A little backstory – I also have a 200 hour teacher training certification in Ashtanga Vinyasa Yoga under my belt. I went all the way to India to get it. While there, I spent about 4 hours a day learning and doing, yoga. That’s a A LOT of sun salutations.
Anecdotally, that experience should have been an adequate answer to my question of whether yoga was enough exercise to lose weight, but it really wasn’t. For even though I did lose a few pounds over the course of my trip, it’s hard to say if that was the yoga, or the constant sickness from the conditions I was living in. I was also highly stressed from the excessive traffic, heat, animals, cow droppings and all the wonderful chaos India has to offer, so my cortisol levels were constantly elevated and my sleep was crap. These are two things that have a HUGE influence on body fat levels and diet control.

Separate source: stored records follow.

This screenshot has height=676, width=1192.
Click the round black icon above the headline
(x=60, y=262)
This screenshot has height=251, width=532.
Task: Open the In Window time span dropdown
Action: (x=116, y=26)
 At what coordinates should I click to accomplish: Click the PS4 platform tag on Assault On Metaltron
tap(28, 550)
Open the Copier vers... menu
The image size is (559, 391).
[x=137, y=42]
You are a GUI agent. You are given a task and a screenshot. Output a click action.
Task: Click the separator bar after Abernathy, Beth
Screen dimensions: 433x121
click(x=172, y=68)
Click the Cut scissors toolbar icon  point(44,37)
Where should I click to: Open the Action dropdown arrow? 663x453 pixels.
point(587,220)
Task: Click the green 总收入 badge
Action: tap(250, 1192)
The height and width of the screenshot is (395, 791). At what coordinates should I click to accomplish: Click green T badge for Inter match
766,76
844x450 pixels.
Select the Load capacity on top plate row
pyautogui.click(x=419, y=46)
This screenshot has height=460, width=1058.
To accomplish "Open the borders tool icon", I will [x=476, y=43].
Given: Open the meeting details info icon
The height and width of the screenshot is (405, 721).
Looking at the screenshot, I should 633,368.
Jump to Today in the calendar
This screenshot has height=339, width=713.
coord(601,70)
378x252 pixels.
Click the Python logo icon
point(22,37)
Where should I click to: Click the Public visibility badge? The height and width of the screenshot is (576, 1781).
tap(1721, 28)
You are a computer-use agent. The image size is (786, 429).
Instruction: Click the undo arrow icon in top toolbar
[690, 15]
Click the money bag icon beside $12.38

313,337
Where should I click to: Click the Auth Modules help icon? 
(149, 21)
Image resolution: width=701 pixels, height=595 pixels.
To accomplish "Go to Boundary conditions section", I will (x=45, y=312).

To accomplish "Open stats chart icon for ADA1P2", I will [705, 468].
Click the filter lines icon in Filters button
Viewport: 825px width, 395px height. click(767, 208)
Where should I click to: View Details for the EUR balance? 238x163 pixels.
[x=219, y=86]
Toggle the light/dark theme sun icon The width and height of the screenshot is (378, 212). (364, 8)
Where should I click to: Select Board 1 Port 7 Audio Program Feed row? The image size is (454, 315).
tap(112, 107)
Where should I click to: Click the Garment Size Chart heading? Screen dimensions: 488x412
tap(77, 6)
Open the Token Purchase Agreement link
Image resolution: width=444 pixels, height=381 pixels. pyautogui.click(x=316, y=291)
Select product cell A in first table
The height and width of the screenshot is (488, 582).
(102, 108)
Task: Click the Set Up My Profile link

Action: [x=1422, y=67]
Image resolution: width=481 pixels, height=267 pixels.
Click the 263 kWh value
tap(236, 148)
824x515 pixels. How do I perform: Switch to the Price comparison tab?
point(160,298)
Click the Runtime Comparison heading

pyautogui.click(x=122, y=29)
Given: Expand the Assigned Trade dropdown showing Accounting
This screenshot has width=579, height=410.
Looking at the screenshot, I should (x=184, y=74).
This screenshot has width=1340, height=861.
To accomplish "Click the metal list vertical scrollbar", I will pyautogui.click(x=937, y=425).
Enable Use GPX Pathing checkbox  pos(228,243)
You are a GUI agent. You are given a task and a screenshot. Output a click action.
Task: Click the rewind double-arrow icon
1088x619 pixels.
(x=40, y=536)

A few years after I returned from India and resuming a normal life, I decided to take a hiatus from running, which was my go-to form of exercise at the time. Instead, I did 30 minutes of yoga most days and nothing else.
Guess what happened!
I lost about 10lbs of body fat.
Why? Because now my cortisol levels were normal being back in the ever-so-calming city of Los Angeles (compared to India, that is). I was sleeping like a boss and eating way less because I wasn’t constantly hungry from all the running I was doing (excessive cardio elevates hunger levels). So the net result was less hunger/exhaustion/stress and therefore, less overall calories consumed.
So what does this mean?
It means that yes, yoga can be enough to lose weight and/or maintain decent fitness. From the perspective of cardiovascular heart health, as long as you can get into the range of 50 to 75% of your max heart rate for at least 20 minutes, you doing good. You may not win an Ironman anytime soon, but your heart will be just peachy.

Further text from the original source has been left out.